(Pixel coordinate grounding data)
****************

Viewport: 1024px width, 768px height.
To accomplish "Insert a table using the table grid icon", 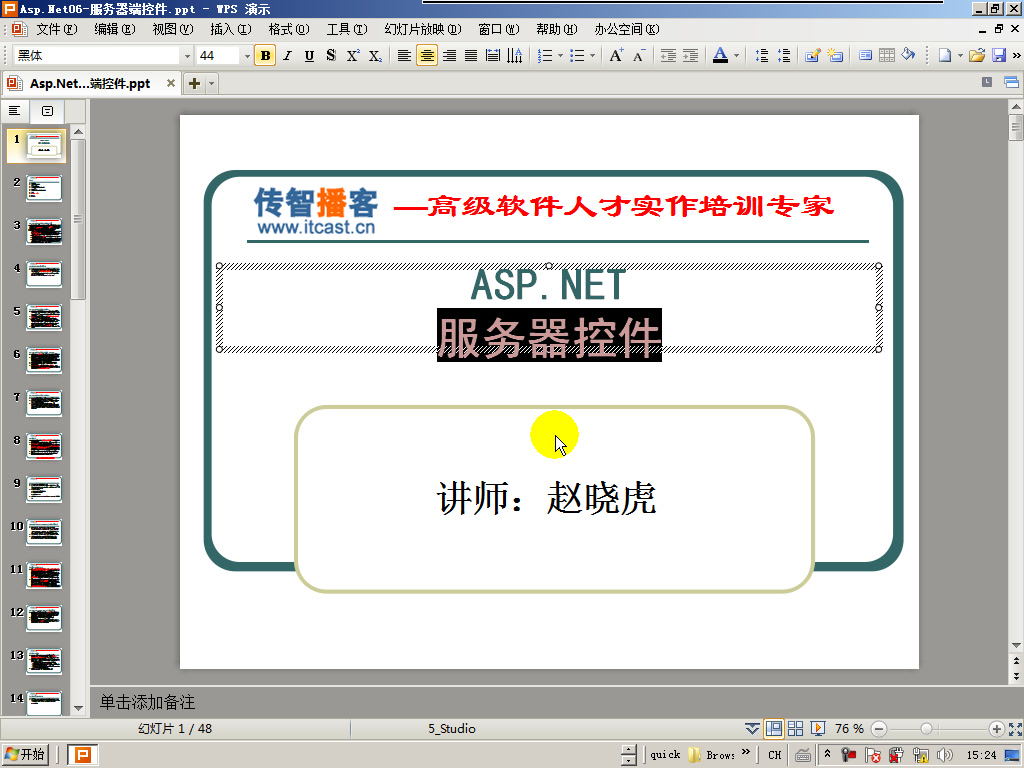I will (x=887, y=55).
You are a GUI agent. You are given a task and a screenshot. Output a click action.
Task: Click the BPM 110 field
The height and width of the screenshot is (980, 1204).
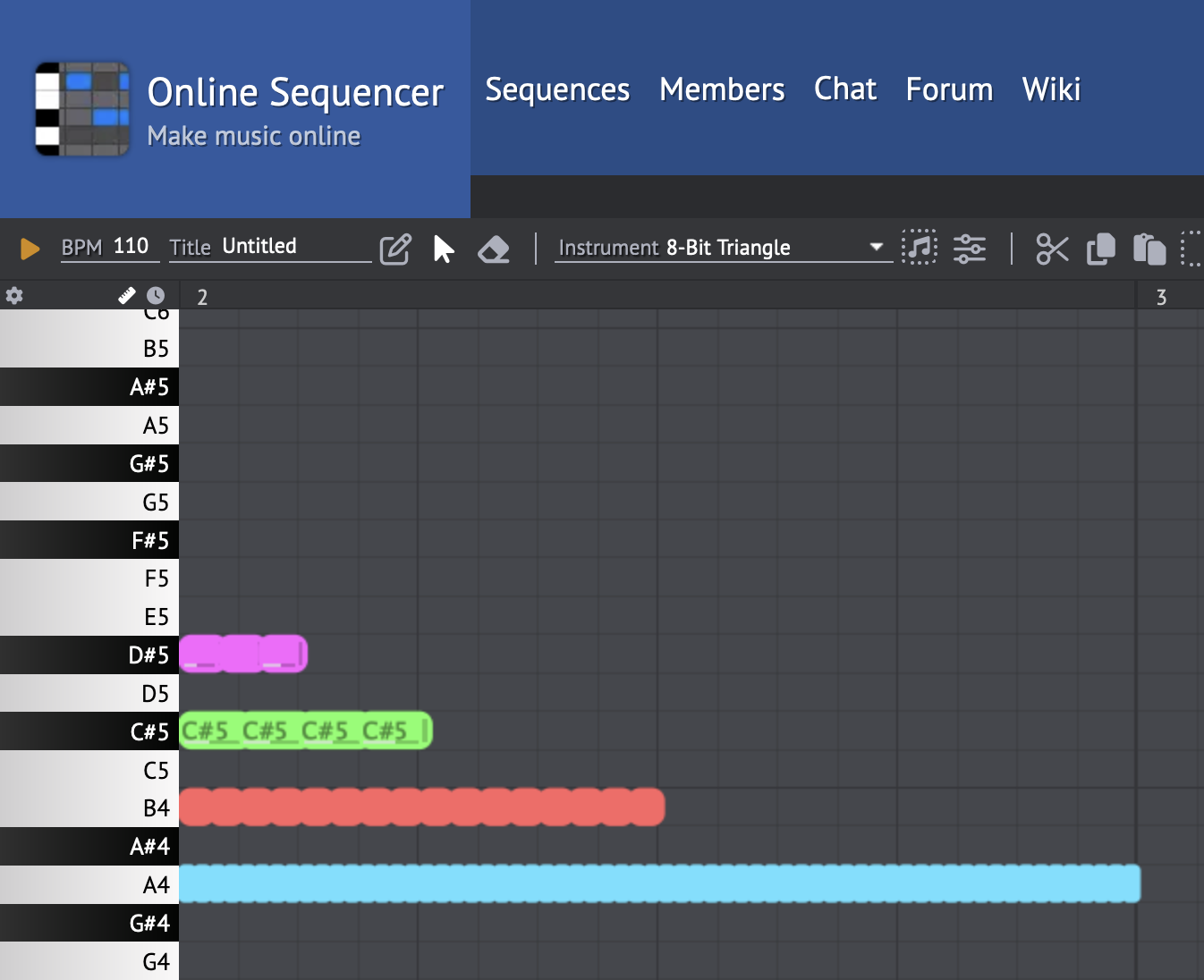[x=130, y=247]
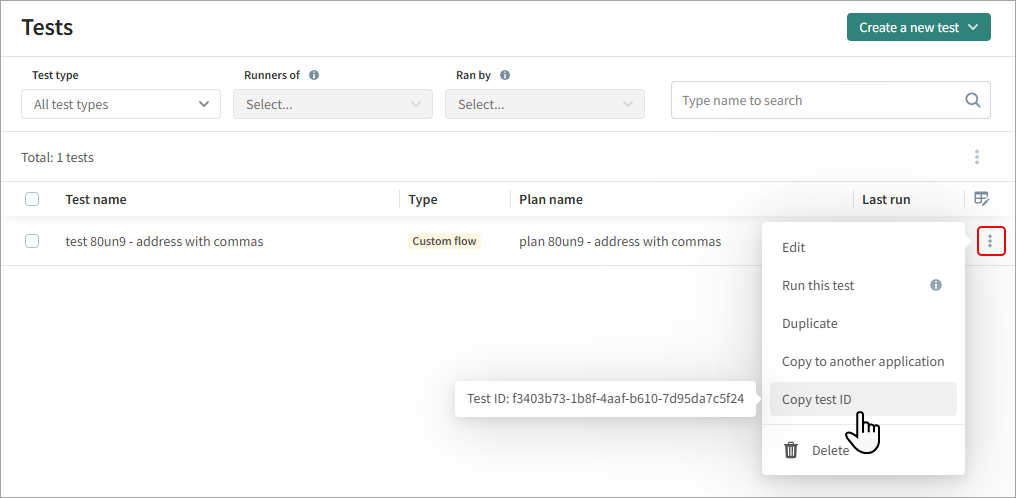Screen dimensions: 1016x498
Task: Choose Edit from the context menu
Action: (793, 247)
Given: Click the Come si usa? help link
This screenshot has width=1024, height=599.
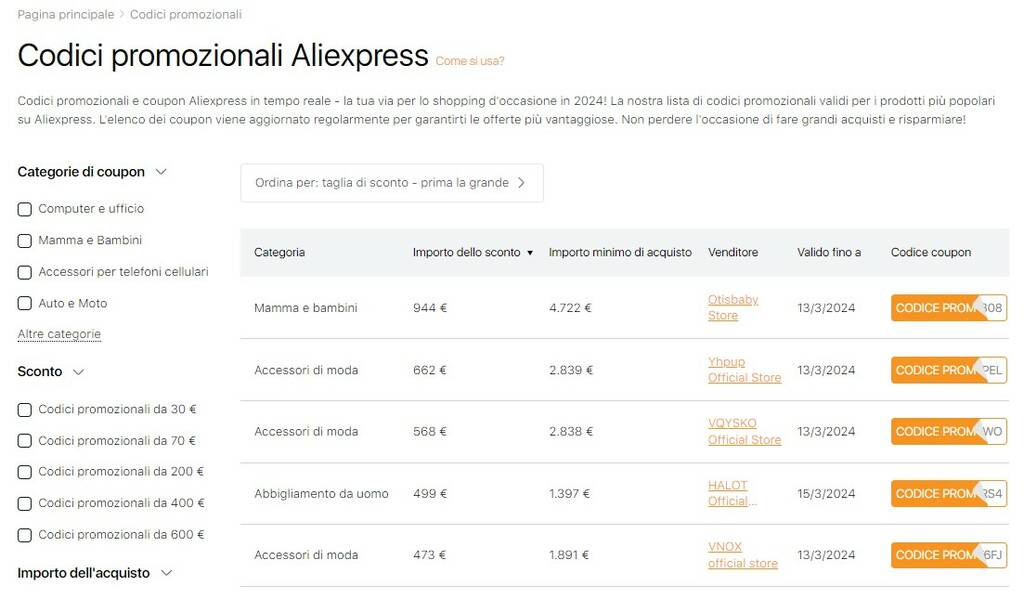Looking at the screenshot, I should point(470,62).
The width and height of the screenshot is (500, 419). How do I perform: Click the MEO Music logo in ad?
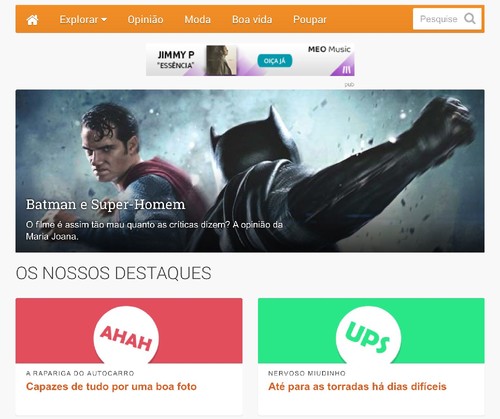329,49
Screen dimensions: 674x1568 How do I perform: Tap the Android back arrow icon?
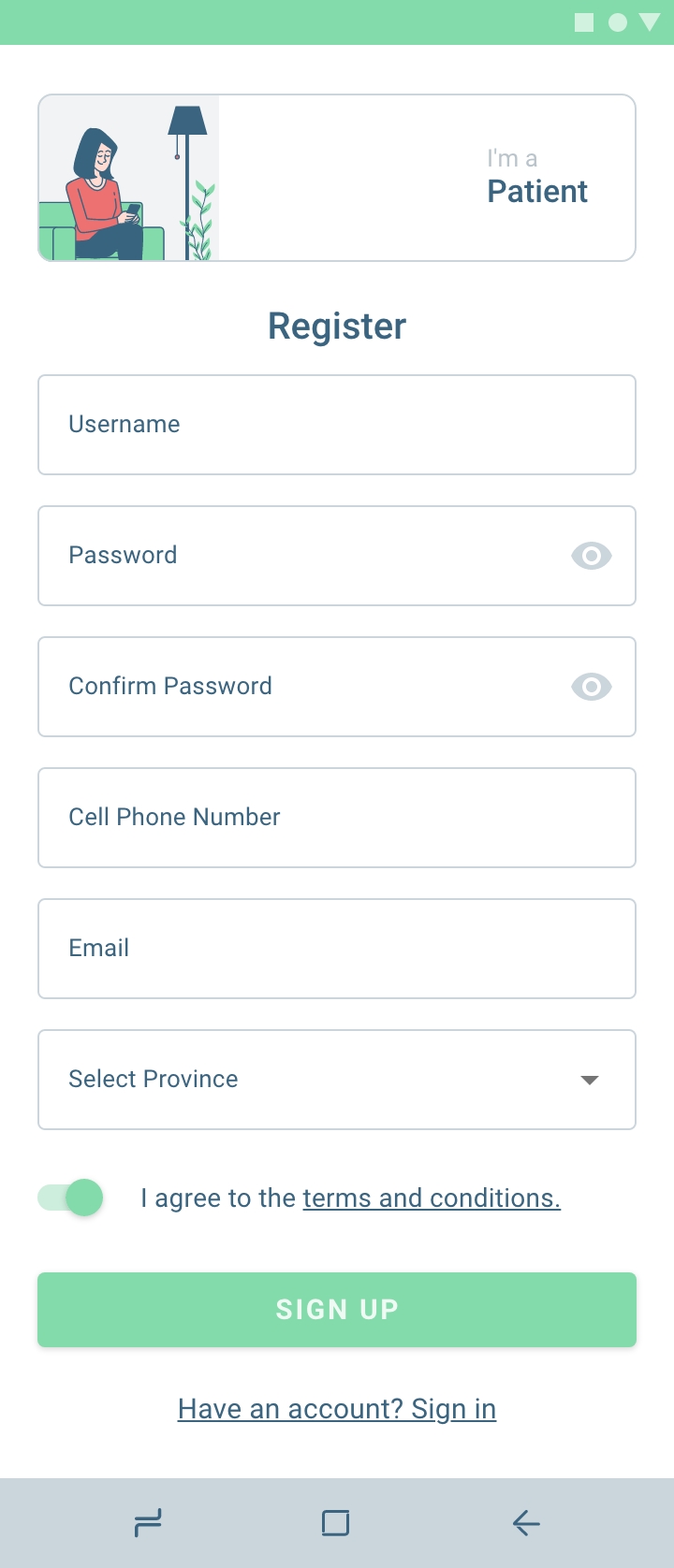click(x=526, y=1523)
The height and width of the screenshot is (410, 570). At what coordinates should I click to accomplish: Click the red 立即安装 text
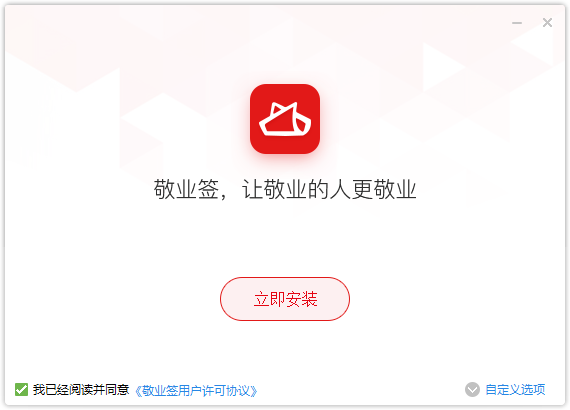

****************

* What is needed
Only an exact copy of the lines from the one with "The width and" through the last line of the data above is wanted, and no pictures.

* The completed task
The width and height of the screenshot is (500, 419). How do I perform: Click the MEO Music logo in ad?
329,49
Screen dimensions: 674x1568 How do I perform: Tap the Android back arrow icon?
click(x=526, y=1523)
The height and width of the screenshot is (410, 570). At what coordinates should I click to accomplish: Click the red 立即安装 text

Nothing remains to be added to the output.